On 28 January the debate began in earnest. The declaration issued by the Commons aimed at terminating James’s kingship with a blunderbuss shot. There was a nod to Lockeian contract theory in the statement that James had broken ‘the Original Contract between the King and People’; acknowledgement of the idea of a Popish Plot in the phrase ‘the advice of Jesuits’; and reference to notions of an ancient constitution in the claim that he had ‘violated the fundamental Laws’. At this early stage there was already a clear preference among MPs that William rather than Mary should occupy the executive office. The Whig Boscawen stated that, as France was likely to declare war, ‘we have reasons to make use of our best weapon, to chuse a king to go before us and fight our battells (which was the first occasion of kingly government) and that a woman cannot so well do’.14 Boscawen’s remarks underline the importance of the sexual politics of the revolution: despite the deification of Elizabeth I, feminine rule was still seen as an unnatural anomaly. Particularly in times of war, it was vital that states should have virile, martial, masculine rulers. The declaration announcing that the throne was vacant was followed the next day by a further resolution that asserted that it was ‘inconsistent with the Safety and Welfare of this Protestant Kingdom, to be governed by a Popish Prince’.15
The Lords gave their agreement to this last resolution, effectively ending, at least for the time being, the dynastic aspirations of the Catholic wing of the Stuart royal family. In any case the claims of James’s son, the legitimate heir, were barely discussed by either Whigs or Tories. Clarendon had urged in the Lords’ debate on 29 January that the ‘matter’ of the Prince of Wales should be investigated further, but this was not followed up.16 Some Whigs did raise the issue of the Prince of Wales in order to ridicule the Tory attachment to the hereditary succession. Treby made the point in the committee meeting to discuss the Commons’ resolution: ‘You are persons that usually are, or ought to be, present at the delivery of our Queens, and the proper witnesses to the birth of our Princes. If then your Lordships had known who was on the Throne, we should certainly have heard his name from you, and that had been the best reasons against the vacancy as could have been given.’17 In spite of the promise in William’s Declaration that a parliamentary committee would investigate the circumstances of the Prince of Wales’s birth, most members of the Convention preferred conveniently to forget that a legitimate male heir to the throne, James Francis Edward Stuart, already existed.

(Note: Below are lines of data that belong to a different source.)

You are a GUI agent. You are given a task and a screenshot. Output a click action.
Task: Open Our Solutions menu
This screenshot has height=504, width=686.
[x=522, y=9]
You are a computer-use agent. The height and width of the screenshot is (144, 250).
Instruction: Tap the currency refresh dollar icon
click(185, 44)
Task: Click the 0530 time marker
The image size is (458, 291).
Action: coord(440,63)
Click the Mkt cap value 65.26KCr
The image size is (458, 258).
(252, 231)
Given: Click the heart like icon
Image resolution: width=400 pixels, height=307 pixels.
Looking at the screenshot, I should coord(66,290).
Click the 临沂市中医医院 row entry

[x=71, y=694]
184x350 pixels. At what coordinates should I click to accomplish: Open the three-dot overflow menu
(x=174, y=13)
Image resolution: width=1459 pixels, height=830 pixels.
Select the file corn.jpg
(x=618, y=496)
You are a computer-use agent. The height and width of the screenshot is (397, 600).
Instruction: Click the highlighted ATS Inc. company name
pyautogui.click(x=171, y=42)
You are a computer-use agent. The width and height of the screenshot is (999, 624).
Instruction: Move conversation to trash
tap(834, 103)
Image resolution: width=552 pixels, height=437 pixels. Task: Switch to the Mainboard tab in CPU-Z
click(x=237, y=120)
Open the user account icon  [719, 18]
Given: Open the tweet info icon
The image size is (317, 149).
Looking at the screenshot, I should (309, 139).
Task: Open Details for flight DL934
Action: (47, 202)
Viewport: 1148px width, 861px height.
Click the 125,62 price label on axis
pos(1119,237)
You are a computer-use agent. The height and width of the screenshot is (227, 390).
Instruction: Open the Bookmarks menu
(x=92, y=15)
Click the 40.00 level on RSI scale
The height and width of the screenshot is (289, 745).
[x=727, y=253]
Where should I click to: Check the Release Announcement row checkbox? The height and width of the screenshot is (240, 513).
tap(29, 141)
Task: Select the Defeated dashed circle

However, hopes of a rapid agreement on conferring the crown on William were quickly thwarted by the Lords response to the Commons’ judgement that James’s actions constituted an ‘abdication’ and that the crown was now ‘vacant’. These debates could be seen as an exercise in pedantry, and there was certainly a fair degree of filibustering involved, but in seeking precise definitions of these terms, peers were coming to the nub of some thorny political issues. ‘Abdicate’ could be taken, in the common, modern understanding of the term, to mean a voluntary renunciation of office (as in the case of Edward VIII’s abdication in order to marry Wallis Simpson). This was also common usage in the seventeenth century and, as applied to the case of James II’s flight, many Tories viewed it as an acceptable description. For the Earl of Pembroke, James’s quitting the kingdom was no ‘more than a man’s running out of his house when on fire, or a seaman’s throwing his goods overboard in a storm, to save his life, which could never be understood as a renunciation of his house or goods’.18 However, there were other, relatively common, usages of the word in seventeenth-century England. It had a long-standing significance in civil law to cover the actions of fathers in disinheriting their children. It could also be used as a transitive verb, meaning to put off or to cast away, and it also had a more obscure meaning, which equated it with deposing from office. It was in its use as a transitive verb that the term was applied by some Whigs. The Whig lawyer John Somers explained in committee with the Lords that
the word abdicate doth naturally and properly signify, entirely to renounce, to throw off, disown, relinquish any thing or person, so as to have no further to do with it; and that whether it be done by express words or in writing (which is the sense your Lordships put upon it, and which is properly called resignation or cession), or by doing such acts as are inconsistent with the holding and retaining of the thing, which the Commons take to be the present case.19
So in Somers’s interpretation, echoed by the veteran Sir John Maynard, it was the illegal actions of James II, taken collectively, which amounted to a casting off of kingly office. This was not mere semantics, but made better sense of the Commons’ resolution of 1688, where ‘abdication’ followed the King’s breach of contract, collusion with Jesuits and violation of the fundamental laws.20
To declare the crown ‘vacant’ appeared to be a violation of the established laws of succession which did not recognise an interregnum (so the reign of Charles II was taken as beginning after the execution of his father in January 1649, rather than in 1660). A further implication of this was that if the throne was vacant, then in debating who should succeed to it, the Convention was turning England from a hereditary to an elective kingdom. There was strong support in the Lords, led by the Earl of Nottingham, for the idea of a regency, with Mary as the preferred regent. The advantages of the regency scheme were that it could put aside deciding whether James had ‘abdicated’ or whether the throne was ‘vacant’. It also offered a possible back door to Mary ruling (as Queen Elizabeth II does) with William as only her consort. If, as was anticipated, James rejected the plan of a regency, the Princess of Orange could be installed as monarch in his place.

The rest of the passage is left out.